Susan Lewis’ Don’t Believe a Word (HarperCollins) is the biggest new release of the week to make a dent in the MMF Top 20, taking eighth place with 5,919 copies sold at the first time of asking, which is up 34.5% compared to Lewis’ March release Nothing to See Here which sold 4,401 copies in its first week on sale before jumping to a peak of 7,056 units two weeks later.
Finally, the Paperback Non-Fiction Top 20 remains relatively static compared to the rest of this week’s charts with the top four titles staying the same this week – despite all of them experiencing double-digit percentage drops in sales.
Gillian Anderson’s Want (Bloomsbury) declines the least, with sales contracting 11.1% to 4,619 units, keeping the Hollywood star 1,216 copies clear of second-placed The Courage to Be Disliked by Ichiro Kishimi and Fumitake Koga (Allen & Unwin).
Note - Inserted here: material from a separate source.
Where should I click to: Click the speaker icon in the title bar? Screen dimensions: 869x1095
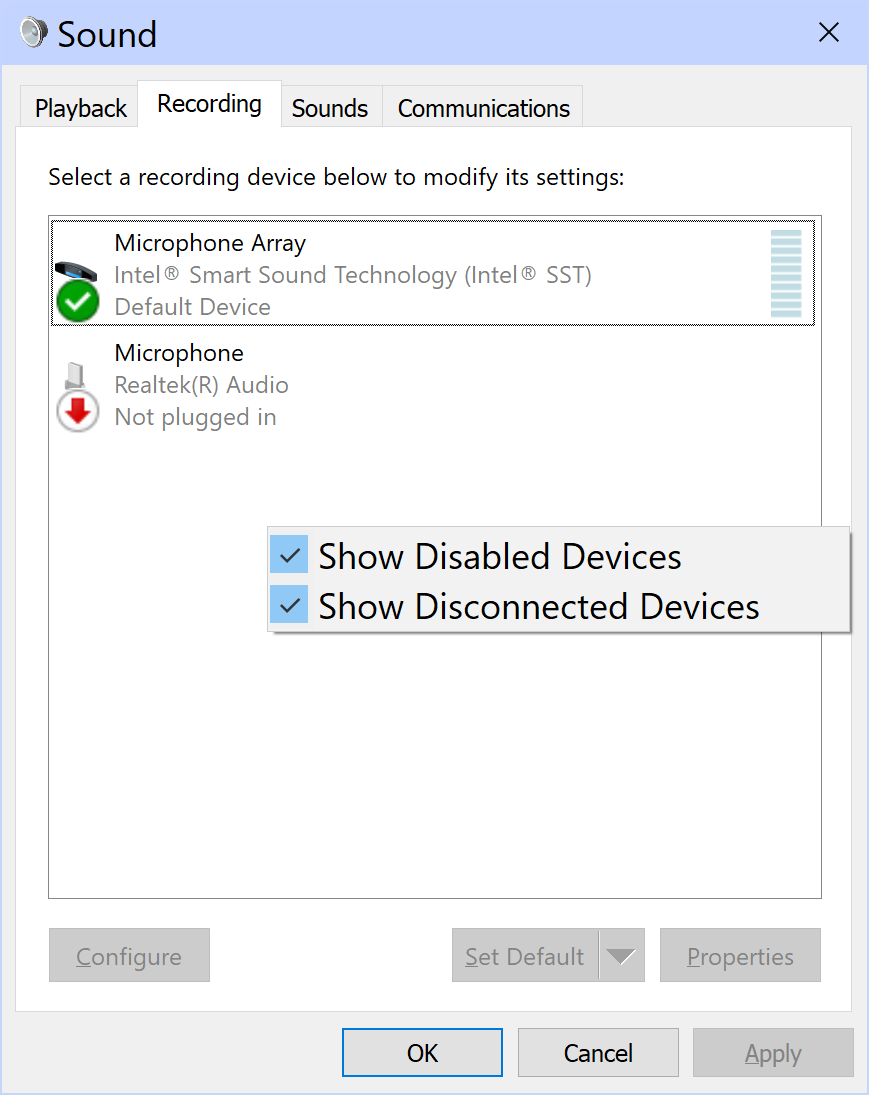31,31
Despite new releases helping take the Top 50 to a rise of 1.1% compared with the previous seven days, volume across the TCM has dropped 4.7% to 3.1 million books while, in-line with previous weeks, value has fallen at a slower rate, down 2.9% to £29.2m. Compared with the same week last summer, volume is down 8.1%, with value declining 4.4%.